FOCUS – Le démantèlement de leur installation sur le rond-point du Raffour indigne les gilets jaunes de Crolles qui y étaient installés depuis près de deux ans. Le maire de Crolles assume, au nom de l’interdiction d’occuper l’espace public, et plus encore par temps de Covid. Mais les gilets jaunes ont reçu le soutien d’un autre élu, sur Twitter. En l’occurrence, Éric Piolle, maire de Grenoble.
Ils occupaient le site depuis près de deux ans. L’installation des gilets jaunes sur le rond-point du Raffour à Crolles a finalement été démantelée mardi 10 novembre 2020. Un démantèlement largement relayé sur les réseaux sociaux, par le compte Action Crolles 38. « C’est un symbole qui tombe, une perte pour la collectivité et une honte pour les auteurs », écrivent les militants. Qui fustigent allégrement la municipalité de Crolles.
Les gilets jaunes n’ont pas l’intention de renoncer pour autant. Confinement ou pas, ils ont ainsi organisé une assemblée générale dans l’après-midi du 11 novembre, dans un lieu tenu secret. Avant de relayer, le matin du 12 novembre, une vidéo pour “célébrer” les deux ans du mouvement gilet jaune dans toute la France.
Philippe Lorimier assume le démantèlement
De son côté, Philippe Lorimier, maire PS (réélu) de Crolles, assume totalement sa décision de mettre fin à l’occupation du rond-point. Notamment, dans un courrier, en date du 6 novembre, adressé aux Crollois. L’élu y estime qu’il « convient désormais de respecter la loi, d’autant que les mesure sanitaires liées à la pandémie Covid interdisent les rassemblements sur l’espace public ».
L« édile précise à Place Gre’net avoir toujours cherché à maintenir le dialogue avec les gilets jaunes. « Je les ai reçus de façon régulière, on leur a mis des salles à disposition, mais aujourd’hui se pose la question de l’occupation permanente de l’espace public », juge Philippe Lorimier. Pour qui le rond-point commençait à prendre « une connotation de ZAD ». « Je ne peux pas continuer à le tolérer ! », estime donc l’élu. Qui appelle les gilets jaunes à « faire société et rentrer dans un processus plus conventionnel de contestation ».

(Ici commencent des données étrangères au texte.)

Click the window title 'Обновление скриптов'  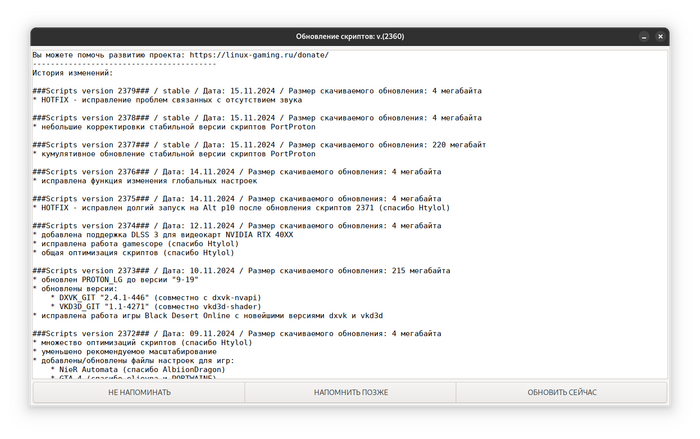tap(350, 37)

Sans surprise, les gilets jaunes de Crolles ne l’entendent pas de cette oreille. « Pourquoi une telle haine face à quelques dizaines de personnes qui avaient retrouvé là une fierté, des femmes et des hommes qui occupaient et entretenaient pacifiquement quelques mètres carrés au bord d’une route ? », interrogent-ils sur les réseaux sociaux. Non sans accuser Philippe Lorimier de trahir son étiquette socialiste.
Éric Piolle en soutien aux gilets jaunes de Crolles
Les gilets jaunes crollois ont toutefois reçu un soutien inattendu, en la personne d’Eric Piolle. « J’apprends aujourd’hui le démantèlement du rond point des gilets jaunes de Crolles, affirme ainsi le maire de Grenoble sur Twitter, le jour même de l’opération. Il était devenu la maison de famille de celles et ceux qui n’en ont pas, et qui endurent sans plier la pression néolibérale depuis des décennies. Les débats y étaient vifs. Et les repas généreux. »
Un message diversement apprécié par les internautes. Dont plusieurs se sont déchaînés, Twitter oblige, en réponse. Parmi les amabilités : « Quelle honte d’écrire ça pour un élu », « Un Maire qui soutien le squat des rond points par des gens complètement à la dérive », « C’est le résumé de vos actions sociales, une baraque en bois sur les ronds points ? ». Sans oublier des appels (ironiques) à accueillir les mêmes gilets jaunes sur la commune de Grenoble.
Quant au maire de Crolles, s’il se dit « surpris d’une remarque sur un territoire à la fois proche et distant », il voit avant tout dans le message du maire de Grenoble des visées électoralistes. « C’est peut-être un renvoi d’ascenseur à monsieur Julien Terrier, qui a soutenu sa candidature », laisse-t-il entendre. Un soutien qui, du reste, n’avait pas été apprécié par tous les gilets jaunes de Grenoble.
Reste que le message d’Éric Piolle passe mal auprès de Philippe Lorimier. « Je ne me permettrais pas de critiquer Éric Piolle sur sa politique locale vis-à-vis de Grenoble », lance-t-il… avant de finalement se le permettre. Et de moquer ainsi, pour exemple, la ferme urbaine de Grenoble, qui « sert essentiellement des magasins bio et des Amap ». « Je pense qu’il y a une faible proportion de gilets jaunes dans ces boutiques », s’amuse ainsi le maire de Crolles.